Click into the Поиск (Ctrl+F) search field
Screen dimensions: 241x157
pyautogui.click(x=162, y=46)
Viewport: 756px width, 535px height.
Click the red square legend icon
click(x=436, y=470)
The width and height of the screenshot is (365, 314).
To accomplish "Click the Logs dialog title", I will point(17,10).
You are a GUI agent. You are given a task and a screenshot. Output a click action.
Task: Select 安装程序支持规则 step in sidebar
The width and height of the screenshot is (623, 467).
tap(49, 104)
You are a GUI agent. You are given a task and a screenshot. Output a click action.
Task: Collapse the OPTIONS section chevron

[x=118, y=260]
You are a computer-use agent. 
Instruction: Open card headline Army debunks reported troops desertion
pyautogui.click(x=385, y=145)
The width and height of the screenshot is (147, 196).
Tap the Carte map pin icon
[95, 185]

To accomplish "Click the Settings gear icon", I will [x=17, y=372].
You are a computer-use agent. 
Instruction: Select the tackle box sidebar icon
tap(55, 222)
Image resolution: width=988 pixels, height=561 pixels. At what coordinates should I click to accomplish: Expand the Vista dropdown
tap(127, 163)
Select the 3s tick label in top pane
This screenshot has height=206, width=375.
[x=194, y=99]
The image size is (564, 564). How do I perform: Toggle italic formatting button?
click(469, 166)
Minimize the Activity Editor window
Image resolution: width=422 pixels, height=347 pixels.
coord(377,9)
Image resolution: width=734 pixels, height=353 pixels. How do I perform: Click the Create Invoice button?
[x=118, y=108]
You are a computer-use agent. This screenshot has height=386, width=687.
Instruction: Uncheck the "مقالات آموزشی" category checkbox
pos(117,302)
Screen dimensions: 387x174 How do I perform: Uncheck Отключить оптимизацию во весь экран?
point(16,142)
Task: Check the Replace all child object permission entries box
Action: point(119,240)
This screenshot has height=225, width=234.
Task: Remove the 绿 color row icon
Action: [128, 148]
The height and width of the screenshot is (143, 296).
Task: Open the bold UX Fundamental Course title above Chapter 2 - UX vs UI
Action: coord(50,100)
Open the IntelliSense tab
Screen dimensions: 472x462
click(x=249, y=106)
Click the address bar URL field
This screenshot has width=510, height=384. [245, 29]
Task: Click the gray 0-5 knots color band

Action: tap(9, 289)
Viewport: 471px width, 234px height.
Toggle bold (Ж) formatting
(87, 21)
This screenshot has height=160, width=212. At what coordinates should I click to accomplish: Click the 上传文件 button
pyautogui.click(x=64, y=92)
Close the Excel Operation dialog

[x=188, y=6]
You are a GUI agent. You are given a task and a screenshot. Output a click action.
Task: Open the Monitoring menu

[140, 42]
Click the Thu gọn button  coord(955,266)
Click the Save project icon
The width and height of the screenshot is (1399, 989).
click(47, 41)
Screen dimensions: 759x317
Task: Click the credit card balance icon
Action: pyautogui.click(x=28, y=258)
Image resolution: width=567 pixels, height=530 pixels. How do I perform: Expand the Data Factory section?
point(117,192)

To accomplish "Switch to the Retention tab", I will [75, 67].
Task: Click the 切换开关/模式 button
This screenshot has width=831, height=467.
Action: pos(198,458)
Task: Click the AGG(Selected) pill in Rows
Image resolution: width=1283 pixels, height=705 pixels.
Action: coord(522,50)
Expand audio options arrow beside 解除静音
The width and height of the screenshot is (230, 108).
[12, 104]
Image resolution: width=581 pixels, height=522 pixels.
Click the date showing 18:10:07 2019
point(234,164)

* * * * * * * * *

WHAT IS BEING ASKED — Write the records out once more, word for word.

EXERCISE ANSWER —
Click into the Поиск (Ctrl+F) search field
Screen dimensions: 241x157
pyautogui.click(x=162, y=46)
Viewport: 756px width, 535px height.
Click the red square legend icon
click(x=436, y=470)
The width and height of the screenshot is (365, 314).
To accomplish "Click the Logs dialog title", I will point(17,10).
You are a GUI agent. You are given a task and a screenshot. Output a click action.
Task: Select 安装程序支持规则 step in sidebar
The width and height of the screenshot is (623, 467).
tap(49, 104)
You are a GUI agent. You are given a task and a screenshot. Output a click action.
Task: Collapse the OPTIONS section chevron

[x=118, y=260]
You are a computer-use agent. 
Instruction: Open card headline Army debunks reported troops desertion
pyautogui.click(x=385, y=145)
The width and height of the screenshot is (147, 196).
Tap the Carte map pin icon
[95, 185]

To accomplish "Click the Settings gear icon", I will [x=17, y=372].
You are a computer-use agent. 
Instruction: Select the tackle box sidebar icon
tap(55, 222)
Image resolution: width=988 pixels, height=561 pixels. At what coordinates should I click to accomplish: Expand the Vista dropdown
tap(127, 163)
Select the 3s tick label in top pane
This screenshot has height=206, width=375.
[x=194, y=99]
The image size is (564, 564). How do I perform: Toggle italic formatting button?
click(469, 166)
Minimize the Activity Editor window
Image resolution: width=422 pixels, height=347 pixels.
coord(377,9)
Image resolution: width=734 pixels, height=353 pixels. How do I perform: Click the Create Invoice button?
[x=118, y=108]
You are a computer-use agent. This screenshot has height=386, width=687.
Instruction: Uncheck the "مقالات آموزشی" category checkbox
pos(117,302)
Screen dimensions: 387x174 How do I perform: Uncheck Отключить оптимизацию во весь экран?
point(16,142)
Task: Check the Replace all child object permission entries box
Action: point(119,240)
This screenshot has height=225, width=234.
Task: Remove the 绿 color row icon
Action: [128, 148]
The height and width of the screenshot is (143, 296).
Task: Open the bold UX Fundamental Course title above Chapter 2 - UX vs UI
Action: coord(50,100)
Open the IntelliSense tab
Screen dimensions: 472x462
click(x=249, y=106)
Click the address bar URL field
This screenshot has width=510, height=384. [245, 29]
Task: Click the gray 0-5 knots color band

Action: tap(9, 289)
Viewport: 471px width, 234px height.
Toggle bold (Ж) formatting
(87, 21)
This screenshot has height=160, width=212. At what coordinates should I click to accomplish: Click the 上传文件 button
pyautogui.click(x=64, y=92)
Close the Excel Operation dialog

[x=188, y=6]
You are a GUI agent. You are given a task and a screenshot. Output a click action.
Task: Open the Monitoring menu

[140, 42]
Click the Thu gọn button  coord(955,266)
Click the Save project icon
The width and height of the screenshot is (1399, 989).
click(47, 41)
Screen dimensions: 759x317
Task: Click the credit card balance icon
Action: pyautogui.click(x=28, y=258)
Image resolution: width=567 pixels, height=530 pixels. How do I perform: Expand the Data Factory section?
point(117,192)

To accomplish "Switch to the Retention tab", I will [75, 67].
Task: Click the 切换开关/模式 button
This screenshot has width=831, height=467.
Action: pos(198,458)
Task: Click the AGG(Selected) pill in Rows
Image resolution: width=1283 pixels, height=705 pixels.
Action: coord(522,50)
Expand audio options arrow beside 解除静音
The width and height of the screenshot is (230, 108).
[12, 104]
Image resolution: width=581 pixels, height=522 pixels.
Click the date showing 18:10:07 2019
point(234,164)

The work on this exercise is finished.